HCA’s strategy has been to locate their facilities in urban areas where population growth is expected to exceed the national average over time. The company has also chosen to cluster multiple facilities within the same market such that scale benefits can be achieved through staffing, purchasing, billing, and capital spending. Another benefit of having a leading market share in a particular city is the ability to negotiate more favorably with the HMOs serving that area. Sharing services, gaining leverage in negotiations with HMOs, and understanding specific market issues are major advantages in favor of HCA in the future.
Recently, HCA’s chief competitor, Tenet Healthcare has been in the news for Medicare billing issues, management turmoil, and most recently for a major earnings warning. Tenet’s troubles began as they attempted to take advantage of a Medicare billing system called “outlier” payments that were designed to provide higher reimbursements to hospitals for severely ill patients. As a result of Tenet’s actions, Medicare has proposed some rule changes that will impact the ability for hospitals to collect outlier payments (not a terribly severe impact for everyone besides Tenet).
A secondary issue affecting the industry this year (at least through Q1) has been lower than expected patient volumes. Over the past 20 years, and through a number of cycles, industry revenue has grown roughly 7.5% each year. Through the first quarter, patient volumes were weaker than expected and short-term investors severely punished the stocks. It is impossible to precisely predict when volumes will pick up, but we know there is a tremendous demographic tailwind behind the industry over the next 25 years (hospital utilization among the baby boomer generation will begin to increase dramatically over the next decade). Once again, short-term investors have focused on this quarter’s volume numbers and fail to see the value in HCA’s franchise.
Importantly, HCA has an experienced, proven management team that is capable of creating significant shareholder value for investors. They also possess the scale and asset quality that will allow them to benefit from many years of future patient volume growth. These qualities may not exist inside the nearest competitor, so the risk associated with an HCA investment is substantially lower than the risk of investing in Tenet.
Valuation:
Currently, there are about 525 million shares outstanding at $31.65 each. The company also has just over $8 billion in debt assuming the entire Health Midwest acquisition was financed with debt. As a result, the enterprise value for the company is roughly $24.7 billion.
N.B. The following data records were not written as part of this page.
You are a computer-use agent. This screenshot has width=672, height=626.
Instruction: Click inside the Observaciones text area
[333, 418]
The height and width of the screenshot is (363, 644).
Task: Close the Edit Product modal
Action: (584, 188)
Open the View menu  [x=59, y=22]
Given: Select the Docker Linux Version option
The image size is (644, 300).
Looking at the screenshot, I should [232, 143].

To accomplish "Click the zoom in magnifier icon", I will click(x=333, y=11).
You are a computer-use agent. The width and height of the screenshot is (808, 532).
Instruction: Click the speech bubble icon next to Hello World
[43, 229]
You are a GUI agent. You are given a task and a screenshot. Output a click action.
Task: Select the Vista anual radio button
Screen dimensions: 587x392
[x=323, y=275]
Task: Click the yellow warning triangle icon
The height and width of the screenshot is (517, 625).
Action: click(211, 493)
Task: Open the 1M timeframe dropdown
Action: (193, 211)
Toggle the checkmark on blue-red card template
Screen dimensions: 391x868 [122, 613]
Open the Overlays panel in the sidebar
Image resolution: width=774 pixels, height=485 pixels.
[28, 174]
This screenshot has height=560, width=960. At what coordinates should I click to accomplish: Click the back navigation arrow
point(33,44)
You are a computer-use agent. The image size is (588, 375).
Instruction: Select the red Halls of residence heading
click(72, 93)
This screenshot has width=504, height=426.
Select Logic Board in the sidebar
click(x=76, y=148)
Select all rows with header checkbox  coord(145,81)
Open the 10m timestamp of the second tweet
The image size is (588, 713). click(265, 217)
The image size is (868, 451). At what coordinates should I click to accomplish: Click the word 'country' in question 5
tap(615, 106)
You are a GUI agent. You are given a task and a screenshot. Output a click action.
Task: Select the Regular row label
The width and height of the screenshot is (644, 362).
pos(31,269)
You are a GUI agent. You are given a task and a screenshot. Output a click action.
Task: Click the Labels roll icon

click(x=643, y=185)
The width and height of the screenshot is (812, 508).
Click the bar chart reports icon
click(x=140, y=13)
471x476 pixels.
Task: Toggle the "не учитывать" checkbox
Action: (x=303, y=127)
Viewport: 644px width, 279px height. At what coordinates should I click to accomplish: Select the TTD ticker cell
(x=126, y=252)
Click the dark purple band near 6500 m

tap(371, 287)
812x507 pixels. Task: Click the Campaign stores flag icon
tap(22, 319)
Despite my misgivings in using EBITDA as a measure to evaluate a business, it is commonly used within the hospital industry. Based on my model, HCA will generate approximately $4.2 billion of EBITDA this year. That would suggest that the company is currently trading for just under 6x EBITDA. Over the past 5 years, this valuation represents the lowest multiple of EV/EBITDA for the company. In comparison, HCA has traded for as high as 14x EBITDA.
Clearly, the capital expenditures within the hospital industry are real and necessary. As a result, the most interesting way to evaluate this business is to look at earnings after necessary capital expenditures. In this case, I chose to value the current business at HCA without giving any benefit to future potential acquisitions that may represent terrific opportunities for growth at the company. Without growing the number of beds, it is very reasonable to use depreciation as a proxy for maintenance capex within the industry.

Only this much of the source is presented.